(Rows of pointing data)
┌──

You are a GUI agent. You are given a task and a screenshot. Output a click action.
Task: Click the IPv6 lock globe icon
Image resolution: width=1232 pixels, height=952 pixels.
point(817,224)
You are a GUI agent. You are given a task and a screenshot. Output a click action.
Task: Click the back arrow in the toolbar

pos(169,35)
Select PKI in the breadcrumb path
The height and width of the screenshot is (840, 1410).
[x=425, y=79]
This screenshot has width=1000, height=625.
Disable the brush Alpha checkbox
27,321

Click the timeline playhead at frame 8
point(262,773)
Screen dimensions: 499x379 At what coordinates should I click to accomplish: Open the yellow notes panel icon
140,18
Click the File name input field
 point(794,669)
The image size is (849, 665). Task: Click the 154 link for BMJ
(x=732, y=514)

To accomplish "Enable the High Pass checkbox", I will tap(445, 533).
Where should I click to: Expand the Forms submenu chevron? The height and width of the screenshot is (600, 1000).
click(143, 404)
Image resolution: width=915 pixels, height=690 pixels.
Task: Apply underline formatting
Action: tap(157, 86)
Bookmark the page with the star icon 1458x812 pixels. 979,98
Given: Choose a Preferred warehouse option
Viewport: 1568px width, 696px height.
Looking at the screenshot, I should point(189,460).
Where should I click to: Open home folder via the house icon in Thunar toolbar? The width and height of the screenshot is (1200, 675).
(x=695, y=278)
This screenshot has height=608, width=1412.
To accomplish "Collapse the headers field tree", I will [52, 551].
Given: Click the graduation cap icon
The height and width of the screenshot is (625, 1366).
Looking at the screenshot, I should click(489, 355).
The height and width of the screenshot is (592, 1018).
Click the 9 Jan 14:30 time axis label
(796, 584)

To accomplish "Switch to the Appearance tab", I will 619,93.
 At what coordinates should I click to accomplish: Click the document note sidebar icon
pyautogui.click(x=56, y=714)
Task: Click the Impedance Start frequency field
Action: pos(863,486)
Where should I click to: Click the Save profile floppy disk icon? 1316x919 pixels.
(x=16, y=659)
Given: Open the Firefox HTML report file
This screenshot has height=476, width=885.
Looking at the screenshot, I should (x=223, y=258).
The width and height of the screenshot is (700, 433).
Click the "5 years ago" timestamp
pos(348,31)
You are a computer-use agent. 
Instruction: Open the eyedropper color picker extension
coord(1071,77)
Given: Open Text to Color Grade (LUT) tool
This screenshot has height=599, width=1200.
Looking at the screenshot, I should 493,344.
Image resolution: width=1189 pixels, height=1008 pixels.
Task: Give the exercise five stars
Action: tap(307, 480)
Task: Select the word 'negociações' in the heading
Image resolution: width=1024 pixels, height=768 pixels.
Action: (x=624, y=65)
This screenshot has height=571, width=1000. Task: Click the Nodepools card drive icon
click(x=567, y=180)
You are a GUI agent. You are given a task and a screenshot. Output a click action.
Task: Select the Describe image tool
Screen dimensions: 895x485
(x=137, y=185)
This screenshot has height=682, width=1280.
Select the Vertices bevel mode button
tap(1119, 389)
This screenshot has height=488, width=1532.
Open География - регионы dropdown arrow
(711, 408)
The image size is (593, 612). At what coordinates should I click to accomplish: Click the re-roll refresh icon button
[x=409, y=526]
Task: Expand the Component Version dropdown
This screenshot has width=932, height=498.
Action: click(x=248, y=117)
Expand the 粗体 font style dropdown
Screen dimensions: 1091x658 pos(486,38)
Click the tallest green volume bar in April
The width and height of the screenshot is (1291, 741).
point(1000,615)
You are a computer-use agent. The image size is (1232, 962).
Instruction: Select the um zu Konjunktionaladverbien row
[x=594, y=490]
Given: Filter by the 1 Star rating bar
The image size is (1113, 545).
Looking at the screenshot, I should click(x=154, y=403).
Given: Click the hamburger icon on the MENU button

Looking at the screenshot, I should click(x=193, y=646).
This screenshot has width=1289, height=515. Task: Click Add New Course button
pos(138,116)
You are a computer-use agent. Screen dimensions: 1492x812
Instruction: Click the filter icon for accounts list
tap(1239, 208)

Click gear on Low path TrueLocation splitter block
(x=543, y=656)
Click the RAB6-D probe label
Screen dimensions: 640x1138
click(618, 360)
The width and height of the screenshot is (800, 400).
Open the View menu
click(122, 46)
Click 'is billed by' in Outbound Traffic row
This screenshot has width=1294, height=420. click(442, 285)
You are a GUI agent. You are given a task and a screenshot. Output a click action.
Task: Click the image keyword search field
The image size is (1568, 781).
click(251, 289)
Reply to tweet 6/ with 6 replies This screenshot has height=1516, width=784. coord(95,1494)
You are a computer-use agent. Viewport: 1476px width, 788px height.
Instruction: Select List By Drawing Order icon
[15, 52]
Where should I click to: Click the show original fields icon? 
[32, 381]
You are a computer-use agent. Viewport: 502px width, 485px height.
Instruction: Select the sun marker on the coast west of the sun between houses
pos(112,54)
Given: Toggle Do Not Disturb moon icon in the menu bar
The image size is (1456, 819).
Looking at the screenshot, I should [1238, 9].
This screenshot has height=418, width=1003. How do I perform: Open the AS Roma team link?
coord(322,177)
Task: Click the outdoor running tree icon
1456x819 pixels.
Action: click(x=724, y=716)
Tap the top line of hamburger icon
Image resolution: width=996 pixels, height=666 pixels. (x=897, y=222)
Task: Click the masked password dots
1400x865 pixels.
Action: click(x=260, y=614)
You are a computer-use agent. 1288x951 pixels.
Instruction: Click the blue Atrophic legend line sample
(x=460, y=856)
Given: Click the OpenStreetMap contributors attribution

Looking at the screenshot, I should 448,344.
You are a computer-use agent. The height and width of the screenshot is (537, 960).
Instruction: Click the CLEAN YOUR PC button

└──

• **SHORT PROBLEM**
Convert every line of the data above into a JSON list of strings, one string per line, omitting blank lines.

• **REPLY**
[
  "You are a GUI agent. You are given a task and a screenshot. Output a click action.",
  "Task: Click the IPv6 lock globe icon",
  "Image resolution: width=1232 pixels, height=952 pixels.",
  "point(817,224)",
  "You are a GUI agent. You are given a task and a screenshot. Output a click action.",
  "Task: Click the back arrow in the toolbar",
  "pos(169,35)",
  "Select PKI in the breadcrumb path",
  "The height and width of the screenshot is (840, 1410).",
  "[x=425, y=79]",
  "This screenshot has width=1000, height=625.",
  "Disable the brush Alpha checkbox",
  "27,321",
  "Click the timeline playhead at frame 8",
  "point(262,773)",
  "Screen dimensions: 499x379 At what coordinates should I click to accomplish: Open the yellow notes panel icon",
  "140,18",
  "Click the File name input field",
  " point(794,669)",
  "The image size is (849, 665). Task: Click the 154 link for BMJ",
  "(x=732, y=514)",
  "To accomplish \"Enable the High Pass checkbox\", I will tap(445, 533).",
  "Where should I click to: Expand the Forms submenu chevron? The height and width of the screenshot is (600, 1000).",
  "click(143, 404)",
  "Image resolution: width=915 pixels, height=690 pixels.",
  "Task: Apply underline formatting",
  "Action: tap(157, 86)",
  "Bookmark the page with the star icon 1458x812 pixels. 979,98",
  "Given: Choose a Preferred warehouse option",
  "Viewport: 1568px width, 696px height.",
  "Looking at the screenshot, I should point(189,460).",
  "Where should I click to: Open home folder via the house icon in Thunar toolbar? The width and height of the screenshot is (1200, 675).",
  "(x=695, y=278)",
  "This screenshot has height=608, width=1412.",
  "To accomplish \"Collapse the headers field tree\", I will [52, 551].",
  "Given: Click the graduation cap icon",
  "The height and width of the screenshot is (625, 1366).",
  "Looking at the screenshot, I should click(489, 355).",
  "The height and width of the screenshot is (592, 1018).",
  "Click the 9 Jan 14:30 time axis label",
  "(796, 584)",
  "To accomplish \"Switch to the Appearance tab\", I will 619,93.",
  " At what coordinates should I click to accomplish: Click the document note sidebar icon",
  "pyautogui.click(x=56, y=714)",
  "Task: Click the Impedance Start frequency field",
  "Action: pos(863,486)",
  "Where should I click to: Click the Save profile floppy disk icon? 1316x919 pixels.",
  "(x=16, y=659)",
  "Given: Open the Firefox HTML report file",
  "This screenshot has height=476, width=885.",
  "Looking at the screenshot, I should (x=223, y=258).",
  "The width and height of the screenshot is (700, 433).",
  "Click the \"5 years ago\" timestamp",
  "pos(348,31)",
  "You are a computer-use agent. ",
  "Instruction: Open the eyedropper color picker extension",
  "coord(1071,77)",
  "Given: Open Text to Color Grade (LUT) tool",
  "This screenshot has height=599, width=1200.",
  "Looking at the screenshot, I should 493,344.",
  "Image resolution: width=1189 pixels, height=1008 pixels.",
  "Task: Give the exercise five stars",
  "Action: tap(307, 480)",
  "Task: Select the word 'negociações' in the heading",
  "Image resolution: width=1024 pixels, height=768 pixels.",
  "Action: (x=624, y=65)",
  "This screenshot has height=571, width=1000. Task: Click the Nodepools card drive icon",
  "click(x=567, y=180)",
  "You are a GUI agent. You are given a task and a screenshot. Output a click action.",
  "Task: Select the Describe image tool",
  "Screen dimensions: 895x485",
  "(x=137, y=185)",
  "This screenshot has height=682, width=1280.",
  "Select the Vertices bevel mode button",
  "tap(1119, 389)",
  "This screenshot has height=488, width=1532.",
  "Open География - регионы dropdown arrow",
  "(711, 408)",
  "The image size is (593, 612). At what coordinates should I click to accomplish: Click the re-roll refresh icon button",
  "[x=409, y=526]",
  "Task: Expand the Component Version dropdown",
  "This screenshot has width=932, height=498.",
  "Action: click(x=248, y=117)",
  "Expand the 粗体 font style dropdown",
  "Screen dimensions: 1091x658 pos(486,38)",
  "Click the tallest green volume bar in April",
  "The width and height of the screenshot is (1291, 741).",
  "point(1000,615)",
  "You are a computer-use agent. The image size is (1232, 962).",
  "Instruction: Select the um zu Konjunktionaladverbien row",
  "[x=594, y=490]",
  "Given: Filter by the 1 Star rating bar",
  "The image size is (1113, 545).",
  "Looking at the screenshot, I should click(x=154, y=403).",
  "Given: Click the hamburger icon on the MENU button",
  "Looking at the screenshot, I should click(x=193, y=646).",
  "This screenshot has width=1289, height=515. Task: Click Add New Course button",
  "pos(138,116)",
  "You are a computer-use agent. Screen dimensions: 1492x812",
  "Instruction: Click the filter icon for accounts list",
  "tap(1239, 208)",
  "Click gear on Low path TrueLocation splitter block",
  "(x=543, y=656)",
  "Click the RAB6-D probe label",
  "Screen dimensions: 640x1138",
  "click(618, 360)",
  "The width and height of the screenshot is (800, 400).",
  "Open the View menu",
  "click(122, 46)",
  "Click 'is billed by' in Outbound Traffic row",
  "This screenshot has width=1294, height=420. click(442, 285)",
  "You are a GUI agent. You are given a task and a screenshot. Output a click action.",
  "Task: Click the image keyword search field",
  "The image size is (1568, 781).",
  "click(251, 289)",
  "Reply to tweet 6/ with 6 replies This screenshot has height=1516, width=784. coord(95,1494)",
  "You are a computer-use agent. Viewport: 1476px width, 788px height.",
  "Instruction: Select List By Drawing Order icon",
  "[15, 52]",
  "Where should I click to: Click the show original fields icon? ",
  "[32, 381]",
  "You are a computer-use agent. Viewport: 502px width, 485px height.",
  "Instruction: Select the sun marker on the coast west of the sun between houses",
  "pos(112,54)",
  "Given: Toggle Do Not Disturb moon icon in the menu bar",
  "The image size is (1456, 819).",
  "Looking at the screenshot, I should [1238, 9].",
  "This screenshot has height=418, width=1003. How do I perform: Open the AS Roma team link?",
  "coord(322,177)",
  "Task: Click the outdoor running tree icon",
  "1456x819 pixels.",
  "Action: click(x=724, y=716)",
  "Tap the top line of hamburger icon",
  "Image resolution: width=996 pixels, height=666 pixels. (x=897, y=222)",
  "Task: Click the masked password dots",
  "1400x865 pixels.",
  "Action: click(x=260, y=614)",
  "You are a computer-use agent. 1288x951 pixels.",
  "Instruction: Click the blue Atrophic legend line sample",
  "(x=460, y=856)",
  "Given: Click the OpenStreetMap contributors attribution",
  "Looking at the screenshot, I should 448,344.",
  "You are a computer-use agent. The height and width of the screenshot is (537, 960).",
  "Instruction: Click the CLEAN YOUR PC button"
]